CMS Finalizes Withdrawal of AMP Regulations; Leaves Many Questions Unanswered

By Alan M. Kirschenbaum –

The Centers for Medicare & Medicaid Services (“CMS”) has finalized the withdrawal of its regulations on the calculation of Average Manufacturer Price (“AMP”) and the determination of federal upper limits.  As we previously reported, CMS is withdrawing these regulations because they have been superseded by statutory amendments as part of the Patient Protection and Affordable Care Act (“PPACA”).  The final rule will be published in the Federal Register on November 15.  Don’t look for any helpful guidance in this final rule or its preamble.  If anything, the final rule makes a number of AMP issues more murky than they were before.

The preamble does contain some clarifications regarding the effect of the withdrawal of the AMP regulations, but these clarifications leave underlying questions unanswered.  For example:

• The definition of "bona fide service fee" at 42 C.F.R. § 447.502 is not being withdrawn and should continue to be used for purposes of best price, but should not be used in the calculation of AMP.  The treatment of bona fide service fees in AMP will be addressed in a future rulemaking.
• The provision providing that the quarterly AMP is calculated as a weighted average of the monthly AMPs in the quarter is being withdrawn.  Responding to a question whether quarterly AMP should continue to be calculated in this manner, CMS responded that manufacturers should rely on the statutory definition of AMP.  (This is a puzzling answer, because the definition does not address this issue.)  Apparently, this question will also be answered in the future rulemaking.
• CMS has not yet determined whether to permit manufacturers to restate base date AMPs.
• The proposed rule was unclear whether the provision requiring lagged price concessions to be smoothed was being deleted.  CMS confirms that it is being deleted, but declines to advise whether smoothing may nevertheless be used.

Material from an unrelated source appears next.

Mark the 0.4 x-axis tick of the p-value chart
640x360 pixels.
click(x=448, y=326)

The preamble contains a long list of additional questions that CMS declined to answer, including:

• Should manufacturers continue to include wholesaler sales unless they have adequate documentation that the drugs are subsequently sold to an excluded entity?
• How should manufacturers determine whether an injectable, infusible, inhaled, instilled, or implanted drug is "not generally dispensed" in retail community pharmacies?
• Should sales of an authorized generic to a secondary manufacturer who sells to retail community pharmacies be included in AMP?
• How should rebates for line extensions be calculated?

CMS’s response to these questions is that it intends to issue a proposed regulation addressing changes made by PPACA.